Since January 2017, at least four dozen people have died while being held in detention by Immigration and Customs Enforcement,” they report. 

  • “In June 2019, BuzzFeed News filed a Freedom of Information Act request seeking the release of emails, investigative reports, medical records, and other documents related to 25 deaths in custody that ICE had publicly disclosed since President Donald Trump took office. When the agency did not promptly provide records, BuzzFeed News filed a successful lawsuit against the Department of Homeland Security, ICE’s parent agency.” 

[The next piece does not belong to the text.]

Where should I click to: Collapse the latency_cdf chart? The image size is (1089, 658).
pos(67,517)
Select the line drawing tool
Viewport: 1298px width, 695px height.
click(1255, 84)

“To date, DHS has produced more than 5,000 pages of documents related to deaths in ICE custody. Collectively, they tell the story of how ICE has in some instances failed to provide adequate care to detainees, some of whom are locked up for months or years before their immigration cases are resolved.” Some of their findings: 

  1. In multiple instances, guards who were supposed to observe detainees placed in solitary confinement for extra monitoring falsified records to hide apparent dereliction of duty.”
  2. “Medical staff at some detention facilities — including a psychiatrist at Krome North Processing Center in Miami and nurses at Glades County Detention Center, also in Florida — at times did not use an interpreter when treating a detainee with limited English proficiency.”
  3. “Investigators found other failures that point to serious lack of care even if they did not lead directly to death,” per Taggart, Aleaziz, and Leopold. 

FIRST DAY PLANS: “Joe Biden is pledging that if he’s elected president, he will sign an executive order to form a task force that will focus on reuniting the 545 immigrant children who’ve been separated from their families,” CNN’s Arlette Saenz reports. 

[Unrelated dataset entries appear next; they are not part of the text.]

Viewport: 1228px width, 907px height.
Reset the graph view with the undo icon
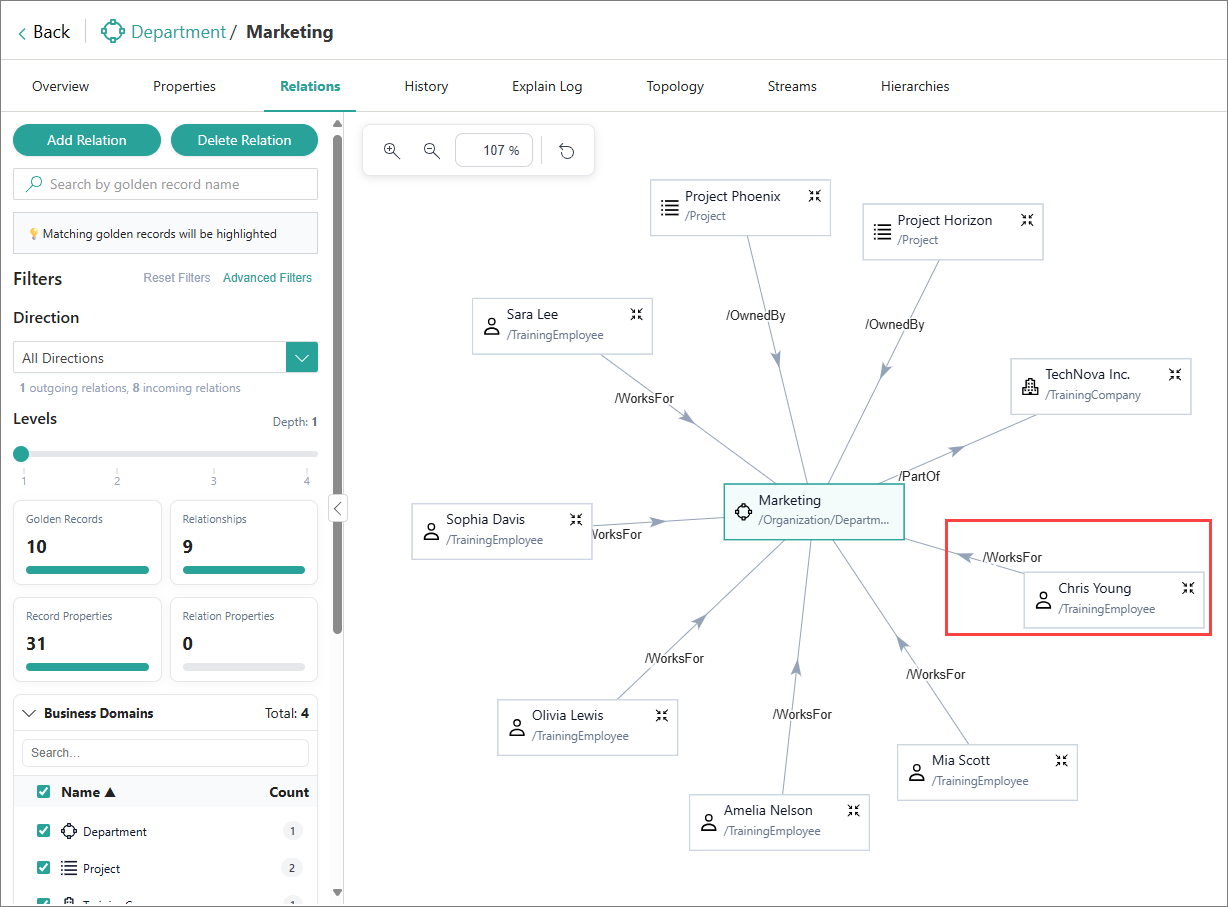pyautogui.click(x=567, y=151)
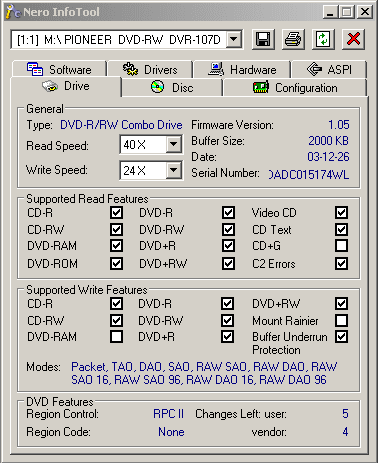Click the printer icon

tap(293, 39)
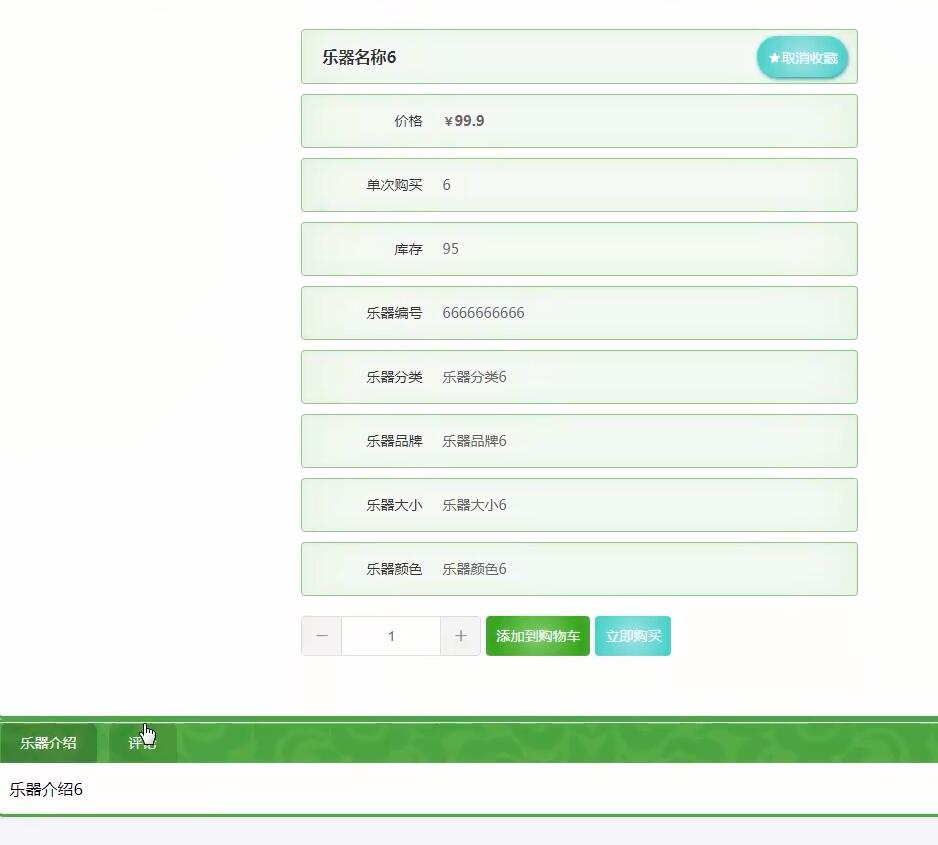
Task: Click the quantity input field showing 1
Action: (391, 635)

  • “The pledge was mentioned in a digital ad the campaign has started airing in the key states of Arizona, Florida, North Carolina, Pennsylvania and Nevada, a Biden campaign official said. The move comes as the campaign is courting Latino voters in the final stretch before the election. Biden campaigns in Florida on Thursday while his running mate Kamala Harris hit the trail in Arizona and Nevada this week. Harris on Friday will also go to the Rio Grande Valley in Texas, which is home to a large Latino population.” 
  • “On his first day as president, Joe Biden will issue an executive order creating a federal task force to reunite these children with their parents,” the narrator says.